Conducted twice a year since 1999, our Trade Confidence Index (TCI) is a pulse check of Canadian exporters’ level of confidence and their expectations of international trade opportunities over the next six months.
It is a composite score based on responses to questions regarding five elements:
1. Export sales
2. International business opportunities
3. World economic conditions
4. Domestic sales
5. Domestic economic conditions
Fall 2016 survey highlights:
The overall Trade Confidence Index (TCI) score fell to its lowest level in four years, dropping to 72.3 in Fall 2016 from 75.1 in Spring 2016. Although less favourable outlooks were reported across all five TCI elements, this decrease can be attributed primarily to a greater number of exporters who expect conditions will stay the same over the next six months and the lower number of respondents who said conditions will improve. Among the five TCI elements, confidence in export sales remained the highest in Fall 2016.
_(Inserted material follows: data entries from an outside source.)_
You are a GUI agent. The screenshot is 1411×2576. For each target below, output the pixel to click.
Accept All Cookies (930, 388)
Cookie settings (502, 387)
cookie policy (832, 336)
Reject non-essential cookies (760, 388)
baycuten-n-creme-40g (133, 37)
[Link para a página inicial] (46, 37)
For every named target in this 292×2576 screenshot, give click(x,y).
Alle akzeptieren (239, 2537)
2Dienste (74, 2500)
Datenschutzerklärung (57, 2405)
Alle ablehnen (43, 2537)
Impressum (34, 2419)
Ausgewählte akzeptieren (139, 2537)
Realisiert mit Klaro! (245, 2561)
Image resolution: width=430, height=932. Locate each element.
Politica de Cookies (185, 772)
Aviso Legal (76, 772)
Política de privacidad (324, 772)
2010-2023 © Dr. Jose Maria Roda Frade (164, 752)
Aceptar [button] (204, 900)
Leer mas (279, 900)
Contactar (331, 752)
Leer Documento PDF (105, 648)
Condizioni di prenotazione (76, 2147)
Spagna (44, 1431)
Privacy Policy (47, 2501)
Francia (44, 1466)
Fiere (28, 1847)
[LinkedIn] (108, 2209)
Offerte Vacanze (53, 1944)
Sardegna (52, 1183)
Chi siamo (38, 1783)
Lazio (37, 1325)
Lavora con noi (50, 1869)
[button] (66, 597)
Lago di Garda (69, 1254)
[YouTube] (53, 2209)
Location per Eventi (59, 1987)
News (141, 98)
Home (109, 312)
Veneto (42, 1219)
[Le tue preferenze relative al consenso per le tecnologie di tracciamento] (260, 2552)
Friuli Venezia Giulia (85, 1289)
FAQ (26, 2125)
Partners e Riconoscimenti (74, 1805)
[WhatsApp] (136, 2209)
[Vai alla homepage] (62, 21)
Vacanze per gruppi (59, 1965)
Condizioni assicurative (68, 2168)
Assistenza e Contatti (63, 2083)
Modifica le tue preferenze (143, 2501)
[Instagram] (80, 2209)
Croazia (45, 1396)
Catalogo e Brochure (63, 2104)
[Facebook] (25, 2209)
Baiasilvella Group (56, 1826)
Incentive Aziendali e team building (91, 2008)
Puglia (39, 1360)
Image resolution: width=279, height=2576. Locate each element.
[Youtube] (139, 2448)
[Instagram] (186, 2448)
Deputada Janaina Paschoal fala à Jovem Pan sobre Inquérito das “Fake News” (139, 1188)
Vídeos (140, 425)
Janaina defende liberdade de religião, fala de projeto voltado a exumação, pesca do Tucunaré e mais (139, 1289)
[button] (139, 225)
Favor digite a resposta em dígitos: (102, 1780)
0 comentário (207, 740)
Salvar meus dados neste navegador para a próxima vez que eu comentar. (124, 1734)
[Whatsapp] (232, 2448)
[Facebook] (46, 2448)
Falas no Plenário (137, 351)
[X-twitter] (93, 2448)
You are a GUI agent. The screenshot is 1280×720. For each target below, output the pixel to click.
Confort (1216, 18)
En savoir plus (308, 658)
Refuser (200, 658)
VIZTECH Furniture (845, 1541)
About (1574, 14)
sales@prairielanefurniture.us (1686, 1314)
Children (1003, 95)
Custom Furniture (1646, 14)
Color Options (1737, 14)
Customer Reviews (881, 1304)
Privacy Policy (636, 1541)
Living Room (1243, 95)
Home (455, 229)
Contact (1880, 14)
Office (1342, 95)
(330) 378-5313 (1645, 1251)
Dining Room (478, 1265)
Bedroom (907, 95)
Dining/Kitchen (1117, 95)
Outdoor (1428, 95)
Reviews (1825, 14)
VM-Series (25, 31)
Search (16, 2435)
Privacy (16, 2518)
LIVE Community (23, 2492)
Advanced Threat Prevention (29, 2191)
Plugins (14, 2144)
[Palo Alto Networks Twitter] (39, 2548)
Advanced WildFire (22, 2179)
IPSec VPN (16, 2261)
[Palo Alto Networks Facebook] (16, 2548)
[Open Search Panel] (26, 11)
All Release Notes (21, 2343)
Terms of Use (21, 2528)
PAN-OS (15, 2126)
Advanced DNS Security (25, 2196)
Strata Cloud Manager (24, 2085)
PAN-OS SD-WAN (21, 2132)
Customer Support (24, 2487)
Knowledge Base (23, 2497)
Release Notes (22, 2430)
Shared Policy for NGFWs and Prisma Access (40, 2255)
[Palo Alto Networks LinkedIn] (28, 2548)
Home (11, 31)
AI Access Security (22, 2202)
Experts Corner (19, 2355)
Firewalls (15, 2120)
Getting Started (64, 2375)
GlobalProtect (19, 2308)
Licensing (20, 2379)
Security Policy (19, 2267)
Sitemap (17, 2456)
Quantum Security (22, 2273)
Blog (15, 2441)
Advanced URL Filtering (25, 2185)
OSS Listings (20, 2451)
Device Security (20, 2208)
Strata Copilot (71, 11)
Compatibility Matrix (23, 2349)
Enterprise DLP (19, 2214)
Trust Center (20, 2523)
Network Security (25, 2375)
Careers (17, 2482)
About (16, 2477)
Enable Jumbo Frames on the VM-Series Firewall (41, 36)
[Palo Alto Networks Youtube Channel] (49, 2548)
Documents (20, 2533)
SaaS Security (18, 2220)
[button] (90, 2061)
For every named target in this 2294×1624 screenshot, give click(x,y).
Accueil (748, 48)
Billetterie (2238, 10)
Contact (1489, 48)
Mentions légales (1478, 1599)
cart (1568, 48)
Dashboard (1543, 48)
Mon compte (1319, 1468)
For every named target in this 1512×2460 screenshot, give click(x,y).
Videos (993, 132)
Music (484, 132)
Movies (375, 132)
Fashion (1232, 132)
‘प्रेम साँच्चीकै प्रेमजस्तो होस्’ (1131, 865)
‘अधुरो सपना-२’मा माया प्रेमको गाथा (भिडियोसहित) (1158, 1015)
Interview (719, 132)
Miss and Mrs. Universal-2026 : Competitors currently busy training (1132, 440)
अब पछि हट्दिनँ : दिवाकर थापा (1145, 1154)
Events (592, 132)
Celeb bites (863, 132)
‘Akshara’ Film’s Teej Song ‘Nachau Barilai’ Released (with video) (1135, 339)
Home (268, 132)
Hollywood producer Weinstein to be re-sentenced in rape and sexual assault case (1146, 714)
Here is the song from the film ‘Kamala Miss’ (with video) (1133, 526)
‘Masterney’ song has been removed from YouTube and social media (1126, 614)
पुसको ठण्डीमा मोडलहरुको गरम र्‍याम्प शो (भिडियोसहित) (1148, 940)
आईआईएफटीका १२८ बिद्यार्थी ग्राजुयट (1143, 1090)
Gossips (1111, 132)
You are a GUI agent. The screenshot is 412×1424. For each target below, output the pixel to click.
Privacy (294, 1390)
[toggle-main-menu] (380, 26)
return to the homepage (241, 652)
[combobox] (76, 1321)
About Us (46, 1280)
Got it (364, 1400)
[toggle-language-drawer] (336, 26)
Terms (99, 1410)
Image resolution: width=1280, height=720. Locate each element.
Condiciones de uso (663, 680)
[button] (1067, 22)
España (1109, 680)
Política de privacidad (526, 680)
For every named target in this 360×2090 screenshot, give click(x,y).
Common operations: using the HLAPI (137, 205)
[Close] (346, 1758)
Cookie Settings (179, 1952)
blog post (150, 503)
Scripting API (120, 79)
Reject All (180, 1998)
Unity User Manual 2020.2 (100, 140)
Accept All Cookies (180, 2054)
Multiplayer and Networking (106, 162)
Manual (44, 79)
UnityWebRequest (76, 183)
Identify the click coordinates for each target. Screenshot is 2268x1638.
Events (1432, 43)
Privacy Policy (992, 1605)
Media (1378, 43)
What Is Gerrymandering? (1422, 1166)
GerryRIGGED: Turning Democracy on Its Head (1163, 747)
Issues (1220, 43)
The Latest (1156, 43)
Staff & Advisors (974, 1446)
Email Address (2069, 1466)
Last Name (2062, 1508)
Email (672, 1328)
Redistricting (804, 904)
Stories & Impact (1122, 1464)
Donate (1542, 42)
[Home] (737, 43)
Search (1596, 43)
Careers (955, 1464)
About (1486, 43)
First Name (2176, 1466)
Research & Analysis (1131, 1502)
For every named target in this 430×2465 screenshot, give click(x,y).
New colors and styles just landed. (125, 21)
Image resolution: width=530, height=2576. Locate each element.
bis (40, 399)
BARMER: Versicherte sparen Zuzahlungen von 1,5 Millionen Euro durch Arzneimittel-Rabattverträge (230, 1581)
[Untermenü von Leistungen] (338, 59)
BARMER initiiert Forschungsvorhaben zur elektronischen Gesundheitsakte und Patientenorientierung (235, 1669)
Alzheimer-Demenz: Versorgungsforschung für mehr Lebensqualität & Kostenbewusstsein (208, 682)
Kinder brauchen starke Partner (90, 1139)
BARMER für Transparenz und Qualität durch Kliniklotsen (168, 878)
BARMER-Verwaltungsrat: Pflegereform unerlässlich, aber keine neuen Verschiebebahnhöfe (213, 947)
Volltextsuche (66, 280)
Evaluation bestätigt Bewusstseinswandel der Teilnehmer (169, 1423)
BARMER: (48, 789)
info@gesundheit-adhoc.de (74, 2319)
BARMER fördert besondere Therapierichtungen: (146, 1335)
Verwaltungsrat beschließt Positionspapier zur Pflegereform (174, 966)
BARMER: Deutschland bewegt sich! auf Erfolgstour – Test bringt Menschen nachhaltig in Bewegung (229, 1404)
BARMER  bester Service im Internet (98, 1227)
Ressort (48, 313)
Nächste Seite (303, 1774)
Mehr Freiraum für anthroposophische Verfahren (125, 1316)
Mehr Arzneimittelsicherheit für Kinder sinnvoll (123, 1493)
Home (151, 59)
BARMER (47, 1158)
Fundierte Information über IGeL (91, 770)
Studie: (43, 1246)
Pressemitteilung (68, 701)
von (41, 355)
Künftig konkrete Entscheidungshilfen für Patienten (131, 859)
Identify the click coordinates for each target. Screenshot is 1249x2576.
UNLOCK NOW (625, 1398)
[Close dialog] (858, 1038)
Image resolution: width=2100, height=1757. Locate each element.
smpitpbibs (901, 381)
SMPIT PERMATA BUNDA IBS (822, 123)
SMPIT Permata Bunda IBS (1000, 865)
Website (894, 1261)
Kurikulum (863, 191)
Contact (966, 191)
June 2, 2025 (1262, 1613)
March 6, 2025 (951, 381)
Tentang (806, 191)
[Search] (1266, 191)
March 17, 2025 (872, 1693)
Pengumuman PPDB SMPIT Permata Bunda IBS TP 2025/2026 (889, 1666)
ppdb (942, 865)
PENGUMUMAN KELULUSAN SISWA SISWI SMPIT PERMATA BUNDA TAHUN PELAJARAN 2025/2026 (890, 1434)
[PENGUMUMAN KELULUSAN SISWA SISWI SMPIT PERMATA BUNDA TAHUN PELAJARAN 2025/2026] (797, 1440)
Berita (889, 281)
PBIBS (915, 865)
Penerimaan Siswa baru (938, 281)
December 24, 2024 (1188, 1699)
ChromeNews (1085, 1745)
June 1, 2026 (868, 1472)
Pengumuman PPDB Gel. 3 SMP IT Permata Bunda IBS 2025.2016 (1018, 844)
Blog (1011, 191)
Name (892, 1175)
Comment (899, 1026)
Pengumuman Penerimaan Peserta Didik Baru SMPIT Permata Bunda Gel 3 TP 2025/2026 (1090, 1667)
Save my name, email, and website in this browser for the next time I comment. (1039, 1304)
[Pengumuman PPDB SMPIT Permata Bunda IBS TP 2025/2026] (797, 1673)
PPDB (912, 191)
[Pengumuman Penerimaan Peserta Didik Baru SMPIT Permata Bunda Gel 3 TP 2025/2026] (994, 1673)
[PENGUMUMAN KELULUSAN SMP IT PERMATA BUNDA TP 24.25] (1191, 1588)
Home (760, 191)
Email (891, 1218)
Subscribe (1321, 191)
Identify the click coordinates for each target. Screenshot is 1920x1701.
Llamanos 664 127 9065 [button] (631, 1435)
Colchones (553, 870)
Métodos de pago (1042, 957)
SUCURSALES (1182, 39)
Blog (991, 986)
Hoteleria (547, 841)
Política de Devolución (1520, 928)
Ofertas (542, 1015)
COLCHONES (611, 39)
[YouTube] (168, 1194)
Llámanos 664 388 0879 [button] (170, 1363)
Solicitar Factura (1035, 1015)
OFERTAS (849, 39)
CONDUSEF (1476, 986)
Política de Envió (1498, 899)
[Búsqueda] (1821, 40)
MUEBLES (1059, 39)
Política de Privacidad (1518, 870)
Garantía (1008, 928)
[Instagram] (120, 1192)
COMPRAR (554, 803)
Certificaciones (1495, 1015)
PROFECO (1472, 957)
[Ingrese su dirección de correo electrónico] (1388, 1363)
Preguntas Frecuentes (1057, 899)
Trade confidence decreased among exporters of all sizes, in all regions of the country and across all industry sectors surveyed in Fall 2016. Small exporters exhibited the largest decline in trade confidence during this survey period. As they represent the majority of survey respondents, their concerns had a dampening effect on the overall TCI score.
For the majority of companies surveyed, the U.S. remained the top destination for current exports and foreign investment. In ranking global issues that could affect their exporting or investment activities, most respondents put the outcome of the U.S. election at the top of their list.
More than two-thirds of respondents (69%) said the value of the Canadian dollar at the time of the survey had a positive impact on their export sales, and more than half (59%) said it was very important to competing in foreign markets.